Wilmington 10 – USA 10,000 by Haile Gerima
March 10–11, 2023, 7 pm
$12 ($10 Walker members, seniors, and students)

Haile Gerima’s rarely seen 1979 documentary focuses on the story of 10 civil rights activists wrongfully convicted of arson in 1971. The activists, who came to be known as the Wilmington 10, spent nearly a decade in prison even as extensive evidence against the state of North Carolina’s case was brought to light by lawyers and journalists. Gerima uses interviews with the Wilmington 10’s families, and with Black Panther Party member Assata Shakur, to call out the injustices these political prisoners face, connecting their plight to others behind bars and to the legacies of systemic racism that put them there. 1979, US, 4K digital restoration courtesy the Academy Film Archive, 120 min.

The Friday, March 10, screening will be introduced by guest speakers E.G. Bailey and Craig Laurence Rice.

ABOUT THE FILMMAKER
Haile Gerima (Ethiopia, b. 1946) is a director, writer, editor, and actor who has lived and worked in the United States since 1967. Gerima first studied theater in Chicago and then transferred to UCLA for the Master’s program in film. He is a leading member of the L.A. Rebellion film movement, also known as the Los Angeles School of Black Filmmakers. After completing his thesis film Bush Mama (1975), Gerima received international acclaim with Harvest: 3000 Years (1976), an Ethiopian drama that won the Grand Prize at the Locarno film festival. He made two documentaries, Wilmington 10 – USA 10,000 (1978) and After Winter: Sterling Brown (1985), before filming his formally ambitious tale of a plantation slave revolt, Sankofa, in 1993. Gerima’s Teza (2008) won the Jury and Best Screenplay awards at the Venice Film Festival.

Gerima is a professor emeritus and founding faculty member of the Howard University Graduate Film Program, where he taught for decades after leaving Los Angeles. Together with his wife, Shirikiana, and sister Selome, Gerima created a distribution company for his films and those of other Black filmmakers and opened a Washington, DC, bookstore specializing in books and films about the African diaspora.

 

Oriana by Beatriz Santiago Muñoz
March 24–25, 2023, 7 pm
$12 ($10 Walker members, seniors, and students)

A band of feminist warriors takes refuge in an abundant Puerto Rican landscape in Beatriz Santiago Muñoz’s feature-length film. Following the artist’s friends and collaborators in and around San Juan in the wake of Hurricane Maria, Oriana takes inspiration from Monique Wittig’s 1969 novel Les Guérillères, which envisions the aftermath of a violent war of the sexes in a future where women have toppled the patriarchy.
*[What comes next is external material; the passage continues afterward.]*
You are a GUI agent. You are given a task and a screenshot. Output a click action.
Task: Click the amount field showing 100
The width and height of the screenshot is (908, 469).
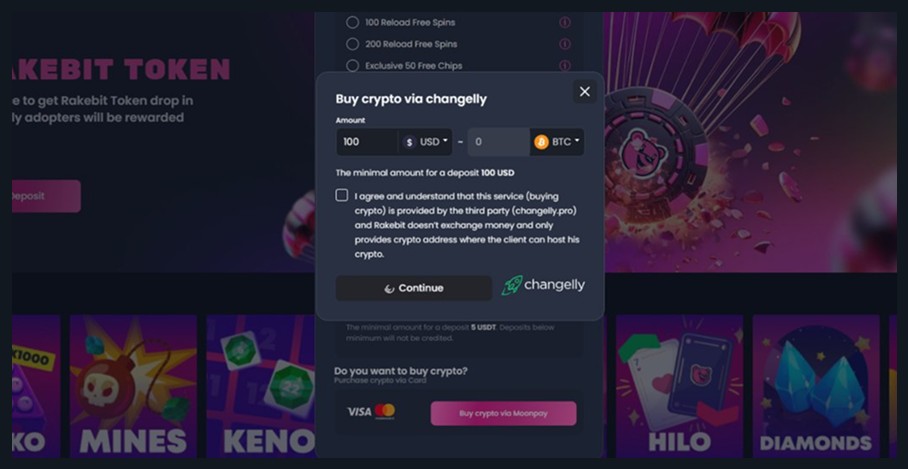[367, 142]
In a filmic space of everyday survival and collective invention, Oriana is less a speculative vision about what might be and more a provocation of how other futures are actualized in the present. 2022, US, DCP, in Spanish and Portuguese with English subtitles, 78 min.

A conversation with the artist follows Saturday’s screening.

ABOUT THE FILMMAKER
Beatriz Santiago Muñoz (U.S., b. 1972) lives and works in San Juan, Puerto Rico. Her work arises out of long periods of observation and documentation, in which the camera is present as an object with social implications and as an instrument mediating aesthetic thought. Her films frequently start out through research into specific social structures, individuals, or events, which she transforms into moving image, at times supported by objects and texts. Santiago Muñoz’s recent work has been concerned with post-military land, Haitian poetics, and the sensorial unconscious of anti-colonial movements. Her work is included in public and private collections, such as the Whitney Museum, Solomon R. Guggenheim Museum, and Kadist.